• MATERIAL PROVIDED:
####################
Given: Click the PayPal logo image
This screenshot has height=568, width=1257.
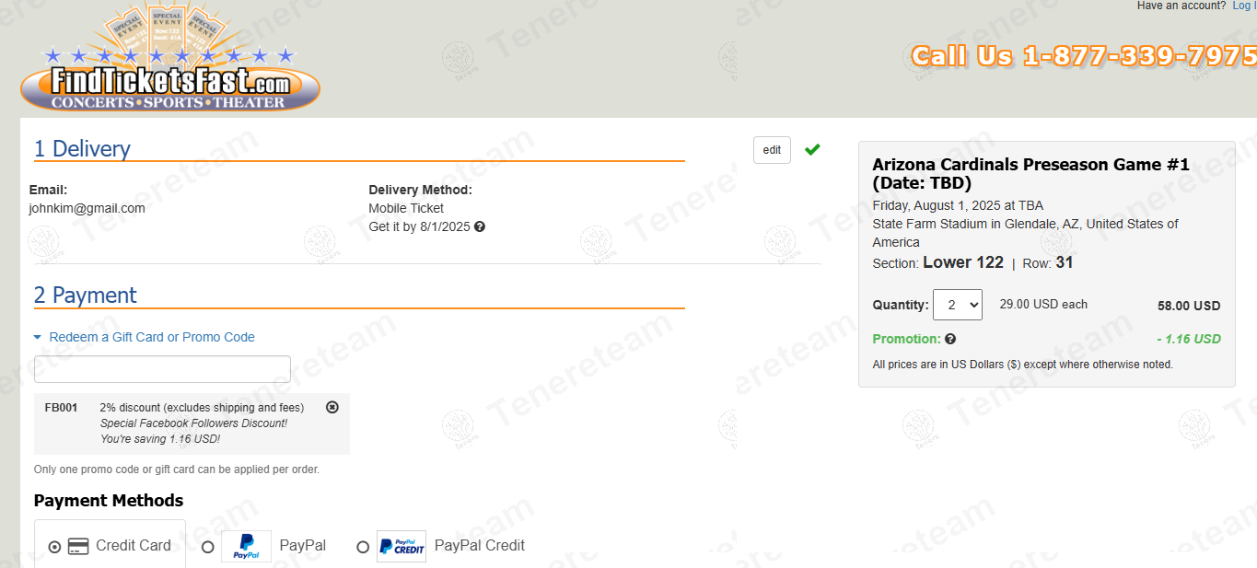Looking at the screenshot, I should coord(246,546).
####################
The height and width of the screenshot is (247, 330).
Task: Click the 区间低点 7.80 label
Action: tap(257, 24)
####################
• DESCRIPTION OF THE TASK:
Arrange the lines from the one with "Given: Click the PayPal logo image" to the one with "Looking at the", both included, as a numbered list without blank lines. Leave the pictures out.

• IN RESPONSE:
1. Given: Click the PayPal logo image
2. This screenshot has height=568, width=1257.
3. Looking at the screenshot, I should coord(246,546).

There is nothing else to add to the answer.